Transesophageal Echocardiogram (TEE) is a test that uses high-frequency sound waves to create a moving picture of the heart, its chambers and blood vessels. As a type of echocardiographic exam, the goal of TEE is to show the size and shape of the heart with indications as to how well the valves and chambers of the heart are functioning.
The test is generally quite safe as the risk for complications are very low.
TEE is an effective tool that helps doctors diagnose diseases of the heart and blood vessels in adults and children.
In addition, TEE is also used to guide the physician in cardiac catheterization, surgery preparation, and post-op evaluation of the patient.
You will be instructed not to eat for at least six hours prior to your exam. Once you’ve arrived for your test, you’ll be given medication as a relaxant. In addition, your throat will be sprayed with numbing agent to diminish your gag reflex. If you are undergoing cardiac surgery, the TEE probe will be placed after you are asleep with anesthesia.
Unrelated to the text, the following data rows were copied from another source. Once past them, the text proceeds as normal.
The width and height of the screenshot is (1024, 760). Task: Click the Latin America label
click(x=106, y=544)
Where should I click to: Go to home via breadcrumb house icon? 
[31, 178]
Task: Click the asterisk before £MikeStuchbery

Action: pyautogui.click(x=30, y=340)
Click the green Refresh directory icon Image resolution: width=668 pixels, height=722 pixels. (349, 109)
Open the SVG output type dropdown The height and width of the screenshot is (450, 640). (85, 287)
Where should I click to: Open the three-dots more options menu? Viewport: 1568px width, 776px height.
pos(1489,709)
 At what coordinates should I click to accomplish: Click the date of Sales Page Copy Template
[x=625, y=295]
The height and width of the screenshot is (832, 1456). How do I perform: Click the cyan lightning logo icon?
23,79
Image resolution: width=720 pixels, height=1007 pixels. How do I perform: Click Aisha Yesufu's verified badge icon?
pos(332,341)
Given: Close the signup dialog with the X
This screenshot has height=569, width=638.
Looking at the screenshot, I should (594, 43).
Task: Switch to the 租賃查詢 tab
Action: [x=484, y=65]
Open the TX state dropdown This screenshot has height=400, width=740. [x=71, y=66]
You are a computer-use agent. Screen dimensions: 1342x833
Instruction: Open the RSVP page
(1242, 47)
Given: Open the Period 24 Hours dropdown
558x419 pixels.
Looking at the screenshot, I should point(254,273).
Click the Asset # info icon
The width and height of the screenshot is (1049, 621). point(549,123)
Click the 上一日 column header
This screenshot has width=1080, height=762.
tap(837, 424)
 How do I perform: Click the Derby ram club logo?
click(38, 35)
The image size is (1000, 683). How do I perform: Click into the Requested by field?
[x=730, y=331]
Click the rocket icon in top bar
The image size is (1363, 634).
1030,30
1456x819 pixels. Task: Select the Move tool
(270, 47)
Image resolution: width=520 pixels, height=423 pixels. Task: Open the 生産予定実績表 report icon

TEE involves a flexible tube with an imaging device called a transducer on the tip. Your doctor will guide the tube down your throat and into your esophagus. The transducer sends sound waves to the heart. Those waves bounce of the heart, back to the device, which takes the data to create a computerized image on a video monitor. Although painless, you may experience mild discomfort during the exam. TEE takes about 90 minutes to complete. Please arrange for someone to drive you home after the test as you will be drowsy.